The British Houses of Common has voted unanimously to declare the actions of Islamic State against Christians and other religious minorities as genocide. The religious freedom group ADF International immediately welcomed the outcome of the Westminster debate as “a day of hope for every Christian, Yazidi or member of other religious minorities suffering under the terror reign of ISIS”.
The British government has been called on to intercede in the case of a Northern Ireland woman convicted there of procuring an abortion. Despite differing laws within the two regions of the United Kingdom, the shadow justice minister, Jo Stevens, and shadow foreign minister, Diana Johnson have written a letter to parliament’s joint committee on human rights urging a move against women being convicted in Northern Ireland on the grounds that abortion is a human right. However, Britain itself has convicted several women of having illegal abortions in recent years.
Leaders from Catholic, Protestant, Jewish and Muslim faiths in Canada have joined in calling on the government there to include a conscience protection clause for medical staff in forthcoming legislation on euthanasia and assisted suicide. “We ask, simply, for the same protection that has been provided…in every foreign jurisdiction in the world that has legalised euthanasia/assisted suicide; that is, never to force hospitals, nursing homes, hospices and other care facilities to go against their mission and values, which are their institutional conscience,” the leaders stated.
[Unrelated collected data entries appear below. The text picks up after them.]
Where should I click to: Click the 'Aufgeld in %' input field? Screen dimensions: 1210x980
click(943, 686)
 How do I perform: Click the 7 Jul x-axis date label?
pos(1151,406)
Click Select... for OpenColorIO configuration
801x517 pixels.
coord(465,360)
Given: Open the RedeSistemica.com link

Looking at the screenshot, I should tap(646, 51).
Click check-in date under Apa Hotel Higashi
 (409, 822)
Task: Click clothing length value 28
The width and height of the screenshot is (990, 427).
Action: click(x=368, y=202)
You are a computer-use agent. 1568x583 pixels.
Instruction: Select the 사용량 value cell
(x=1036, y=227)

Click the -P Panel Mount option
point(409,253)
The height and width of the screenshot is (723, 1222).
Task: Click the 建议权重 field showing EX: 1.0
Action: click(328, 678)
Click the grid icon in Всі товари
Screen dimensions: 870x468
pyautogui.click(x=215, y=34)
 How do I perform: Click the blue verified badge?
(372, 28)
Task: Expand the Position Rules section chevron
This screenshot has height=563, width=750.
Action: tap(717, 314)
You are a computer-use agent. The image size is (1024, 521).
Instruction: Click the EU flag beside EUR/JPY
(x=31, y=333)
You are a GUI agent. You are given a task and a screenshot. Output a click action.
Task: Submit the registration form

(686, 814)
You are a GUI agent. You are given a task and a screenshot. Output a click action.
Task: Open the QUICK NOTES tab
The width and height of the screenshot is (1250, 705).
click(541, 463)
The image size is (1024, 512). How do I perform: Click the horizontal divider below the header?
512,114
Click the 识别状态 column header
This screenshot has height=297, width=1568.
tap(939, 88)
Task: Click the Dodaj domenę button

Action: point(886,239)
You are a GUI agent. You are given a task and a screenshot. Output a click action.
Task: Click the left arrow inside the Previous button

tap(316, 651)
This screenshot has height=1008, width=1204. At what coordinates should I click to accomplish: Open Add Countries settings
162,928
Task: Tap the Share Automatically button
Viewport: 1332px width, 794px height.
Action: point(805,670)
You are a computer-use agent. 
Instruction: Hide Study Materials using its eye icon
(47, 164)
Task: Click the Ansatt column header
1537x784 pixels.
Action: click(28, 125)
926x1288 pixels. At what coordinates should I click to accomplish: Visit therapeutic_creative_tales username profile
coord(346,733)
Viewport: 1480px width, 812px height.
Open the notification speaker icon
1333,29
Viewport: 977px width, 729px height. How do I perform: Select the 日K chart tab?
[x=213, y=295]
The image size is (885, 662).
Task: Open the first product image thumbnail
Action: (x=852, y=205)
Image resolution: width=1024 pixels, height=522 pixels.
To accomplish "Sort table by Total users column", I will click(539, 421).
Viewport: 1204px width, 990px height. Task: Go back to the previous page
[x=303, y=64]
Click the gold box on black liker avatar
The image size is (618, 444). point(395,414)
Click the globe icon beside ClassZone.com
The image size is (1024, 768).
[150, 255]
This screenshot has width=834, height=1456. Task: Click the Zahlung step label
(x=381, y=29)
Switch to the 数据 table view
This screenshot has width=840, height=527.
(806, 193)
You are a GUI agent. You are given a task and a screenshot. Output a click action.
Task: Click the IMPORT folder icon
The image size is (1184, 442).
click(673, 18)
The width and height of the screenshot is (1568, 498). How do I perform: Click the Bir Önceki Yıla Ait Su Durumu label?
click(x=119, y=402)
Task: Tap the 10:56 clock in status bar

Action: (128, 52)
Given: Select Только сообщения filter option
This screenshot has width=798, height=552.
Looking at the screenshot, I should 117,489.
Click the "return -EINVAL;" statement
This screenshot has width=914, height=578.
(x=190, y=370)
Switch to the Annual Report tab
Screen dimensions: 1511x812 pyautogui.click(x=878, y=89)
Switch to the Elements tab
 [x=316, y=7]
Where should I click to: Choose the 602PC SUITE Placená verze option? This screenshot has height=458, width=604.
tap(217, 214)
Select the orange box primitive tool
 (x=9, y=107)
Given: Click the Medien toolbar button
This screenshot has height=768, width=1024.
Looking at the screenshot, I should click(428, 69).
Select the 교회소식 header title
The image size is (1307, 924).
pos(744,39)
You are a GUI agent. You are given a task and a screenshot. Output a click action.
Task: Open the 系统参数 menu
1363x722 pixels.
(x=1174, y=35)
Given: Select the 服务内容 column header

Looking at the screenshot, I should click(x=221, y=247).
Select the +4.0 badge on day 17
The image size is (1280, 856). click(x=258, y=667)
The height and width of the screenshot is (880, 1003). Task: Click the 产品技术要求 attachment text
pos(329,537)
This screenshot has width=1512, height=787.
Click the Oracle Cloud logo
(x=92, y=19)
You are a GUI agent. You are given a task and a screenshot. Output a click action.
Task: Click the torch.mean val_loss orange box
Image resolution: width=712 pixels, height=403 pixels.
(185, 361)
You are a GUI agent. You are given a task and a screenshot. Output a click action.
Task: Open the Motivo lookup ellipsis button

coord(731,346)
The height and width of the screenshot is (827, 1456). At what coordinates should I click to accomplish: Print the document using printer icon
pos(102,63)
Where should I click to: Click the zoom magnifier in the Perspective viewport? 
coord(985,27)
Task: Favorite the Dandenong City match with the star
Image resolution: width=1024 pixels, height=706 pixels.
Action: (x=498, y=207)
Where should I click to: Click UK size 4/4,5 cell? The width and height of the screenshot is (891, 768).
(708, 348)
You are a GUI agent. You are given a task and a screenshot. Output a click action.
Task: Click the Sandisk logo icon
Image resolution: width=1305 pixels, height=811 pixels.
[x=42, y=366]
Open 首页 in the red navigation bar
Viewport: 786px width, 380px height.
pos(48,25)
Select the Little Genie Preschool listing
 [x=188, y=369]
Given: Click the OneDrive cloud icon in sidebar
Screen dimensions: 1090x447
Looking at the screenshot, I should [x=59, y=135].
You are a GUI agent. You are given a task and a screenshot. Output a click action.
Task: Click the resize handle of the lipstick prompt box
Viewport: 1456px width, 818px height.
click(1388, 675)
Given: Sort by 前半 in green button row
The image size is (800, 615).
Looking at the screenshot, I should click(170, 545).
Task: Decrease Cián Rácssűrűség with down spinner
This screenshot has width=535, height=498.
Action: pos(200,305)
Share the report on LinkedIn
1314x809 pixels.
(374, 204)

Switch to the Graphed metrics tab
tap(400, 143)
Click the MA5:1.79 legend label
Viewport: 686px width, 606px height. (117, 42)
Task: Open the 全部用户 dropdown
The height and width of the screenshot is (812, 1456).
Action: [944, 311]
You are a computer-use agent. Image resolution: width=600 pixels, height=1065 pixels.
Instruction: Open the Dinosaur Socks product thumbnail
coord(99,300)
A Christian woman in China has been killed attempting to halt a church demolition. The woman, identified as Ding Cuimei, is reported to have been buried alive as authorities moved against the church in Henan province as part of a wider drive to demolish church properties across China. The woman’s husband, the church’s pastor, was also buried, but managed to escape.
Baroness Nuala O’Loan has criticised the Irish media of being “aggressively hostile” to the Catholic Church and of having contributed to its decline in Ireland. Speaking at a conference in Boston, USA, Baroness O’Loan said “Papers like The Irish Times now run columns in which things are said about and imputed to Catholics which would not be tolerated in the context of Islam or Judaism, or of homosexuals or humanists”.
Pope Francis has once again spoken up in defence of the family, insisting that it should be a key focus for all following the Synod of the Family convoked last October. Answering journalists’ questions, the Pontiff moved past the media focus on Communion for remarried Catholics to state: “‘Do you not realise that that is not the important problem? Don’t you realise that instead the family throughout the world is in crisis? The family is the basis of society. Do you not realise that the young don’t want to marry? Don’t you realise that the falling birth rate in Europe is something to cry about?..These are the big problems.”